Figure 1

Transduction of HEK293T cells with Thap1 results in appearance of T1-LIR species of 27 kDa, 32 kDa, and 47 kDa. (a) HEK293T cells were transduced with adenovirus (Ad)-V5-Tagged human (h)Thap1 at MOI = 5. An aliquot (50 µg) of protein was analysed following separation in a 10% SDS-polyacrylamide gel, transfer, and immunoblotting with each of the following primary antibodies: Proteintech anti-Thap1 (far left panel); Santa Cruz anti-Thap1 antibody SC 3H3 (second panel from left); anti-V5 (third panel from left); NeuroMab anti-Thap1 (right panel). All 4 antibodies recognized a prominent species at 32 kDa (denoted as **) that was not present prior to transduction. Three of the antibodies (excluding the NeuroMab antibody) recognized a transduction-dependent species at 47 kDa (denoted by the arrow). A 29 kDa species (denoted by *) was detected by the Proteintech antibody before and after transduction. The absence of an increase in the intensity of the 29 kDa species recognized by the Proteintech antibody implies that this species is either wholly or partially attributable to a non-Thap1 cross-reacting species.
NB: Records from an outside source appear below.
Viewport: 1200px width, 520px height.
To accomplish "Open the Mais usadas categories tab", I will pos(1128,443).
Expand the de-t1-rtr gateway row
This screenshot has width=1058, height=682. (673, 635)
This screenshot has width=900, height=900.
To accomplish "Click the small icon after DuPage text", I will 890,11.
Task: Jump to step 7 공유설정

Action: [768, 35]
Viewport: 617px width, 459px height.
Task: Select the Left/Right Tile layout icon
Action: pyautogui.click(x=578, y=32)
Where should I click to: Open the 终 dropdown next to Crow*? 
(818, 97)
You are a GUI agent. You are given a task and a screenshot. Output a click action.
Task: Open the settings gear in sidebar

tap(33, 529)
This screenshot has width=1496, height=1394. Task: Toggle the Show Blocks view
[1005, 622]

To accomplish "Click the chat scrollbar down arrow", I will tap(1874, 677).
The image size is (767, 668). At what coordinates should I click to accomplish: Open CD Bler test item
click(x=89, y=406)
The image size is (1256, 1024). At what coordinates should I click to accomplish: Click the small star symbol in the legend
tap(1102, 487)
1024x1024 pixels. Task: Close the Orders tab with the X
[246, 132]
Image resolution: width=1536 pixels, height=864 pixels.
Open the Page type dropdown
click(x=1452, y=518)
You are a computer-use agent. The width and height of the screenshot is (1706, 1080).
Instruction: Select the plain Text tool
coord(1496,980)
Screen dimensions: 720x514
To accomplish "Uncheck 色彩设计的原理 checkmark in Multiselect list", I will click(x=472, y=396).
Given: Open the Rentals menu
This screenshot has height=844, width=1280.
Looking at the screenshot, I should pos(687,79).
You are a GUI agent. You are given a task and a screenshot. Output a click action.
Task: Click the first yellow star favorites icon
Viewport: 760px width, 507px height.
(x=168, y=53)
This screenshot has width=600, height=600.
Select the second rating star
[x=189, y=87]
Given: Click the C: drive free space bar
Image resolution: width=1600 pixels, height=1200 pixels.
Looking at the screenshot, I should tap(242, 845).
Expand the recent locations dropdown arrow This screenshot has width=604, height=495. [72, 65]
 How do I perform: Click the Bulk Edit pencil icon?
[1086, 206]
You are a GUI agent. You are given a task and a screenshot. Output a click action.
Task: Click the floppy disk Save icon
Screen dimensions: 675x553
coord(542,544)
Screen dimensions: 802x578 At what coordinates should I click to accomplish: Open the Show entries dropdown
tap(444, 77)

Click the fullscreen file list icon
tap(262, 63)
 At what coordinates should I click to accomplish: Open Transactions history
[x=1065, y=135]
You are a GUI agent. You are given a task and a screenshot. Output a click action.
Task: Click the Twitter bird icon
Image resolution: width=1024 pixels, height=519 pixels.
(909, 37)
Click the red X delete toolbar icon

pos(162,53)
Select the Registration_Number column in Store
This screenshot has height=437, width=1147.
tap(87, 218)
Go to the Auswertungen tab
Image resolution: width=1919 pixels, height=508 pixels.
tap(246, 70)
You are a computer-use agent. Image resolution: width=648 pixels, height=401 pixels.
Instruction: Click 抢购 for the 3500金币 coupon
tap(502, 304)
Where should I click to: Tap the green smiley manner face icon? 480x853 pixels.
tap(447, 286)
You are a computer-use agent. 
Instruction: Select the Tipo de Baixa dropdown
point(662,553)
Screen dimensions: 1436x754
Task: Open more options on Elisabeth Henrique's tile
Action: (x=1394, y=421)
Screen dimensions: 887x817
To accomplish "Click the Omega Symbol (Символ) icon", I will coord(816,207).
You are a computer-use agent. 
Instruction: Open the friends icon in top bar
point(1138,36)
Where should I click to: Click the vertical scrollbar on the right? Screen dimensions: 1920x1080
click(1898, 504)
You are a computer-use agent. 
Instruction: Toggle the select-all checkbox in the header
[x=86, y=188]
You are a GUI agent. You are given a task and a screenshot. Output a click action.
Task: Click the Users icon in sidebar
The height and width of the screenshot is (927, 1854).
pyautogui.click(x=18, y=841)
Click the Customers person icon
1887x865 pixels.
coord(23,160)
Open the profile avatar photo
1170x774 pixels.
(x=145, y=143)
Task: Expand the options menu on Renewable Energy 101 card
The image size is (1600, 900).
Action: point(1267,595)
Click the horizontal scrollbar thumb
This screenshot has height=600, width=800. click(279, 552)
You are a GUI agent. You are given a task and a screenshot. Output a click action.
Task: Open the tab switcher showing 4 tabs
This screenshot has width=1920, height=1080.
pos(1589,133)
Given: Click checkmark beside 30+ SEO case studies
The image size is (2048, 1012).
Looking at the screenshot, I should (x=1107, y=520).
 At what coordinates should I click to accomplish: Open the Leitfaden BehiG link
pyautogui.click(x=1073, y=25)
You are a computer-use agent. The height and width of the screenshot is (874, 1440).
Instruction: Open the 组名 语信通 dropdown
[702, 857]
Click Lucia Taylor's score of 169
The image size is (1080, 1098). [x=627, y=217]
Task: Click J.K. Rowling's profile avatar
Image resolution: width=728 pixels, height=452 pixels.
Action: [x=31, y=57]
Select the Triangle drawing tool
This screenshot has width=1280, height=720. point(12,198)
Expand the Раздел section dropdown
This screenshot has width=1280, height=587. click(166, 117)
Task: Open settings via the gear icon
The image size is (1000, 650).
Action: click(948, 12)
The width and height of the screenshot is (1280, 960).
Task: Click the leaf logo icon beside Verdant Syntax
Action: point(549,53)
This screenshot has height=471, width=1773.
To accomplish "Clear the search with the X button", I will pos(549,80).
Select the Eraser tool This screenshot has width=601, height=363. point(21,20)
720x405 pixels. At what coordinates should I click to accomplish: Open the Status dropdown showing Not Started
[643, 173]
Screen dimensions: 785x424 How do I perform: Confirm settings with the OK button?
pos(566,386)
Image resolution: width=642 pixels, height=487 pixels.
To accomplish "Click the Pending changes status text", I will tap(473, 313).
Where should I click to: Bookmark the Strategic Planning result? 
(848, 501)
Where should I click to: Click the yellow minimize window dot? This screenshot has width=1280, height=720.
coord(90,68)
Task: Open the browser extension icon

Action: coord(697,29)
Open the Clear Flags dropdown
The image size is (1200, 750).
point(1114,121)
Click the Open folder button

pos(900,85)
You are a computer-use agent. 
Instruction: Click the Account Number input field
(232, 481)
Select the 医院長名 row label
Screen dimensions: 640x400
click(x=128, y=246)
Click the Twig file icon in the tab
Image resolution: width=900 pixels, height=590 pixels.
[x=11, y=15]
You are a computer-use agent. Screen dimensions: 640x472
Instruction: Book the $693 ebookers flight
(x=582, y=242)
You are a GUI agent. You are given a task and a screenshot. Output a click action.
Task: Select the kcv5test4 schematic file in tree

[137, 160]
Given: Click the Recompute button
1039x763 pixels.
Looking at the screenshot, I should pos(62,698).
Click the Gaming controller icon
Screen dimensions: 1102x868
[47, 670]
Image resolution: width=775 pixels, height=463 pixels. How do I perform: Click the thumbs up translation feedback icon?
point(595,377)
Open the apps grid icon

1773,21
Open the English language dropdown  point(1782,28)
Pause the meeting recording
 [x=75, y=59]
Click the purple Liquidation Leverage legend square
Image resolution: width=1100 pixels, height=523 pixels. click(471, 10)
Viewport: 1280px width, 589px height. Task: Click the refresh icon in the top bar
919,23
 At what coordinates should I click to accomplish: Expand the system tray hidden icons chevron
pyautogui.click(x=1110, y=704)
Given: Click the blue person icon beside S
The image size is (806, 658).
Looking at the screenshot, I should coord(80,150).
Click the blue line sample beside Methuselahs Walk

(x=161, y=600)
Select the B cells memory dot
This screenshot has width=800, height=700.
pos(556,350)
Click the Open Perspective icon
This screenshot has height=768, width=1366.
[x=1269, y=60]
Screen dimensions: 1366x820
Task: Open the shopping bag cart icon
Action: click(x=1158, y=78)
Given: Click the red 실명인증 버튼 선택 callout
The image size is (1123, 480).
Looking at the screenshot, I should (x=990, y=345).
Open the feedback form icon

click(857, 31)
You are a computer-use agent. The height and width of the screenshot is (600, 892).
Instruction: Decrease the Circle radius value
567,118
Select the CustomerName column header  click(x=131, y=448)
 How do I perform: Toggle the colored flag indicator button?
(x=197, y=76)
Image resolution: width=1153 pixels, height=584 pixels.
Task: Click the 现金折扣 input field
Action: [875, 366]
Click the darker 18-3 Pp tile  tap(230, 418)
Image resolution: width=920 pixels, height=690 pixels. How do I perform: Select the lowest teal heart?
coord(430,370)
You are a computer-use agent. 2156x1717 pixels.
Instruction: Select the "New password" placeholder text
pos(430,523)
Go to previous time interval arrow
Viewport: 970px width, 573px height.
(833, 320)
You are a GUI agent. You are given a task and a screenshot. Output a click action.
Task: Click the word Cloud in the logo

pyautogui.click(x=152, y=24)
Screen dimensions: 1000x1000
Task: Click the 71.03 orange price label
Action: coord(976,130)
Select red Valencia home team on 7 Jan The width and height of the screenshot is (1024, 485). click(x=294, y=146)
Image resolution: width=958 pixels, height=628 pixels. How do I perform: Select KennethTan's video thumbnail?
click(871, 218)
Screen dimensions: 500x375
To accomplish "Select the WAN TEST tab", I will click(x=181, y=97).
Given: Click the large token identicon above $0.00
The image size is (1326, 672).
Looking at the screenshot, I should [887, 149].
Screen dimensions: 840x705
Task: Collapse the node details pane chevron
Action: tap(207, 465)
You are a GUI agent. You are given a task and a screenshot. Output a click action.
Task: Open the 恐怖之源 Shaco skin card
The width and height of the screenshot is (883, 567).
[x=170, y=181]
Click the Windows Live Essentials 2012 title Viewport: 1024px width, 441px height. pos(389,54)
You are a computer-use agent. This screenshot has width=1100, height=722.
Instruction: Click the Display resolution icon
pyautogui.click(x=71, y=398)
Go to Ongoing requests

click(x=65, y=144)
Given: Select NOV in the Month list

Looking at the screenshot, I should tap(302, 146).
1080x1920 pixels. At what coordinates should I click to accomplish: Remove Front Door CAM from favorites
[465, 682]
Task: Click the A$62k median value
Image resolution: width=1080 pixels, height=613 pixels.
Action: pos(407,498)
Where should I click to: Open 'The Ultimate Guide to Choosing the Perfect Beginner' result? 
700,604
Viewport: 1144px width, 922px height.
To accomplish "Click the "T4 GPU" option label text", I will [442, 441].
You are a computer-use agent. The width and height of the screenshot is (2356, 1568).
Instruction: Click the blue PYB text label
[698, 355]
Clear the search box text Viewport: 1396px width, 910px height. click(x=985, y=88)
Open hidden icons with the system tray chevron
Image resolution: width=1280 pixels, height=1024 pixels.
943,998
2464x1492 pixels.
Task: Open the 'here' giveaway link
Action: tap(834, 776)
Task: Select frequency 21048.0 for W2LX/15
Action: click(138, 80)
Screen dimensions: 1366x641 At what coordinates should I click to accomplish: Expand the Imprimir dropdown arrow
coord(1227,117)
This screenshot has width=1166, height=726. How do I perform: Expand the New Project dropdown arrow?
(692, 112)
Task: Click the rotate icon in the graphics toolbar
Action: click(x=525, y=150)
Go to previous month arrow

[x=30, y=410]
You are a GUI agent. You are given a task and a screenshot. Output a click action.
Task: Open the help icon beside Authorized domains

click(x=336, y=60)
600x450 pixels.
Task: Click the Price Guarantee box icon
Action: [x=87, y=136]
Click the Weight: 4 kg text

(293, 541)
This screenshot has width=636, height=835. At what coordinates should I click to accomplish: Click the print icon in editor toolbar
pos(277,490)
Anti-V5 antibody recognized a species at 27 kDa (denoted by the arrowhead). (b) An aliquot (50 µg) of whole SDS protein extract or either nuclear (nuc) or cytoplasmic (cyt) fractions from HEK293T cells transduced with Ad-hThap1 or Ad-GFP control were separated and immunoblotted with either: (1) Proteintech anti-Thap1; (2) anti-GAPDH (cytoplasmic marker); or (3) anti-HDAC1 (nuclear compartment marker). Following fractionation, the 32 and 47 kDa T1-LIR species [symbols as in (a)] are primarily distributed to the nuclear fraction.